Record monsoon rains and melting glaciers in Pakistan’s northern mountains have brought floods that have affected 33 million people and killed at least 1,314 by official government figures.
More international support is needed as the relentless extreme weather continues to displace vulnerable families, campaigners said.
Khuram Gondal, Save the Children’s national director for Pakistan, said: “With each new day the impact of this horror show just gets worse and worse.
“Today’s news is yet another reminder that children are some of the most vulnerable to extreme weather events that are becoming more and more deadly due to the climate crisis.
“We dread the coming days in which we may hear even worse news – particularly if we cannot get lifesaving aid to people in time.”
The UN’s refugee agency rushed in more desperately needed aid to the flood-stricken country on Monday as Pakistani prime minister Shahbaz Sharif traveled to the south where rising waters of Lake Manchar pose a new threat.
On Sunday, engineers cut into an embankment in the sides of Lake Manchar in an effort to release rising floodwater to save the city of Sehwan and several nearby villages from possible destruction by flooding waters.
Mr Sharif was met by Bilawal Bhutto, the foreign minister, in the city of Sukkur on the swelling Indus River, from where they toured the flood-hit areas by helicopter. Murad Ali Shah, the province’s chief minister, briefed Mr Sharif about the damages caused by floods in Sindh province.

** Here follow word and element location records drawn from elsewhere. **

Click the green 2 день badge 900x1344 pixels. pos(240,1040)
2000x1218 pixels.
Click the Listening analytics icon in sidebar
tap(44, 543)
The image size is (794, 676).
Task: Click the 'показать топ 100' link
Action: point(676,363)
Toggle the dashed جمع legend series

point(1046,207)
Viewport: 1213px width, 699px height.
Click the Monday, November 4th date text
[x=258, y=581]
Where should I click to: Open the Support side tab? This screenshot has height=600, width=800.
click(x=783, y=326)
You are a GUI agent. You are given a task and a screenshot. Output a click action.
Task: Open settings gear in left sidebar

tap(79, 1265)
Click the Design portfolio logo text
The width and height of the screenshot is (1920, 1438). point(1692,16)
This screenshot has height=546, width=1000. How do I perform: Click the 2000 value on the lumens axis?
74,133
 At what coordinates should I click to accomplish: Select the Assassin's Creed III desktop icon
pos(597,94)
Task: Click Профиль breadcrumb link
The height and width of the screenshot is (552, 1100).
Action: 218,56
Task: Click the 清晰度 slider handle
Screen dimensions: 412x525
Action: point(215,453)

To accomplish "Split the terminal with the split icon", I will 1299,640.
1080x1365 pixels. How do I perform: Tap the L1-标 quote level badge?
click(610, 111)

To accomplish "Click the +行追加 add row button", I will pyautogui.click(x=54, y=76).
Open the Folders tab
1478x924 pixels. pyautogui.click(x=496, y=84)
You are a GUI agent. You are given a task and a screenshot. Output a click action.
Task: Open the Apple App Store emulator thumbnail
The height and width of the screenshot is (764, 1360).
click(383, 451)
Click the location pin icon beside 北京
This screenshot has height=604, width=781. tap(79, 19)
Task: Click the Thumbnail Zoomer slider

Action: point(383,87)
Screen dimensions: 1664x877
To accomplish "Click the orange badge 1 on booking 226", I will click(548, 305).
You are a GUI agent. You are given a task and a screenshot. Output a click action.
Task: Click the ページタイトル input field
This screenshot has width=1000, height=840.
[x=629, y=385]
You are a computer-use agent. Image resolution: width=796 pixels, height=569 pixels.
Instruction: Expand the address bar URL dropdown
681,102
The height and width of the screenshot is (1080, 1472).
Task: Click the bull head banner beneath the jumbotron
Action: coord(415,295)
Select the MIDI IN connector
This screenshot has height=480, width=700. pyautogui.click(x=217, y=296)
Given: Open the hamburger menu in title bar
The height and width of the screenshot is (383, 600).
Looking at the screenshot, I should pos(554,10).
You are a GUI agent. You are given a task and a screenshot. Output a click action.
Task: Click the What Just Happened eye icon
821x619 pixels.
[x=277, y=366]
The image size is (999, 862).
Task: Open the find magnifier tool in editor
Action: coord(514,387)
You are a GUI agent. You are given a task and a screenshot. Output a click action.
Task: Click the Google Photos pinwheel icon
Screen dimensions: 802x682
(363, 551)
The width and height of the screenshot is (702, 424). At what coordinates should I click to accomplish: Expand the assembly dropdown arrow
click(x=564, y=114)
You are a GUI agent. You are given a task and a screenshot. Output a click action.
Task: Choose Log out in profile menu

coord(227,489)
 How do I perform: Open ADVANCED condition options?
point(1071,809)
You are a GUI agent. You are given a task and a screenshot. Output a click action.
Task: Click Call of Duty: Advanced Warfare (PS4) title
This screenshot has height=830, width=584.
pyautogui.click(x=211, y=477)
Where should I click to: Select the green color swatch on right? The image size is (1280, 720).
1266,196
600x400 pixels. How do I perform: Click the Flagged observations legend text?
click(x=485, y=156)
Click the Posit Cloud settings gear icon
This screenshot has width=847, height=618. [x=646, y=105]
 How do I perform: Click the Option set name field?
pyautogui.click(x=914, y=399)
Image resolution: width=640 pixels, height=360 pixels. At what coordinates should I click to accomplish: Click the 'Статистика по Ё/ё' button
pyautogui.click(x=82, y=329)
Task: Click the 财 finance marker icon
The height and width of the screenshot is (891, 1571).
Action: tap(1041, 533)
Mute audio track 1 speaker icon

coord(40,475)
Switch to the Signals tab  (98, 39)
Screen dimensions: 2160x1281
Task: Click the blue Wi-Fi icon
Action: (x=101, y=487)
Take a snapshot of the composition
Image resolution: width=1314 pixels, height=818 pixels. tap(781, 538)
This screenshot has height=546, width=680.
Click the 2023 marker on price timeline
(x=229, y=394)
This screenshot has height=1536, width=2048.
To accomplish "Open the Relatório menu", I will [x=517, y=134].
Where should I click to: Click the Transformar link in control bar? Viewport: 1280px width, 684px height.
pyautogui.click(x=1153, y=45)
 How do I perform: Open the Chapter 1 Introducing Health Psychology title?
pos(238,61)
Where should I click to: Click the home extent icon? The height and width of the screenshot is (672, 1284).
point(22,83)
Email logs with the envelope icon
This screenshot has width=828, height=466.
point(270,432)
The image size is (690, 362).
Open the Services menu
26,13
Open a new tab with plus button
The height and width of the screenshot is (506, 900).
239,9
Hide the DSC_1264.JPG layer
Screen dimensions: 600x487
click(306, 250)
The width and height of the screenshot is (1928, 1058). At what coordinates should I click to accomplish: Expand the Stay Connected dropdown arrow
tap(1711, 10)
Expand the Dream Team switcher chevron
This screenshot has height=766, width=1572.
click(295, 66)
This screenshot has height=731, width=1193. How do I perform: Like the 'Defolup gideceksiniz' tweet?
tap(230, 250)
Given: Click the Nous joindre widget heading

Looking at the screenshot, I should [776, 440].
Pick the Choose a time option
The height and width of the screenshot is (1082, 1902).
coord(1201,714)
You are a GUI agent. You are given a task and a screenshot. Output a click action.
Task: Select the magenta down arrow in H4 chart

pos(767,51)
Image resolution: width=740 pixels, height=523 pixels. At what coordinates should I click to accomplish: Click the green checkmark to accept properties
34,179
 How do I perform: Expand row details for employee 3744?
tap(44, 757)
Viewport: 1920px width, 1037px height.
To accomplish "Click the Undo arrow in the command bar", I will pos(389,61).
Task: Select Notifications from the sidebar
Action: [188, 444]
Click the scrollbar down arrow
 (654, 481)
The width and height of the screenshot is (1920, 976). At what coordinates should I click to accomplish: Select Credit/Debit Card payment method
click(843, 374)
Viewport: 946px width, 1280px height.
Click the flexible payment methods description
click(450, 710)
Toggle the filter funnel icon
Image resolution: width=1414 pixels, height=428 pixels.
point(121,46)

Floods have caused $10bn (£8.7bn) in damage since June, according to government estimates. The provinces of Punjab, Sindh, Baluchistan and Khyber Pakhtunkhwa have been the most affected and the majority of people killed there were women and children.
Afghan refugees living in Pakistan have also been affected by the floods. More than 420,000 Afghan refugees are estimated to be in the worst-affected areas.
Last week, the United States announced $30m (£26m) in aid for Pakistani flood victims. The UK has announced £15m in aid and the EU €1.8m (£1.55m).
Mr Gondal said the aftermath of the floods will bring even more risks to children, including disease, hunger, lack of healthcare and safeguarding risks.
“Many children are now wandering around on their own, have lost their homes and their families, vulnerable to horrors like trafficking.
“We urgently need more support from the international community. And the world must wake up to the climate emergency and its deadly threat to children.”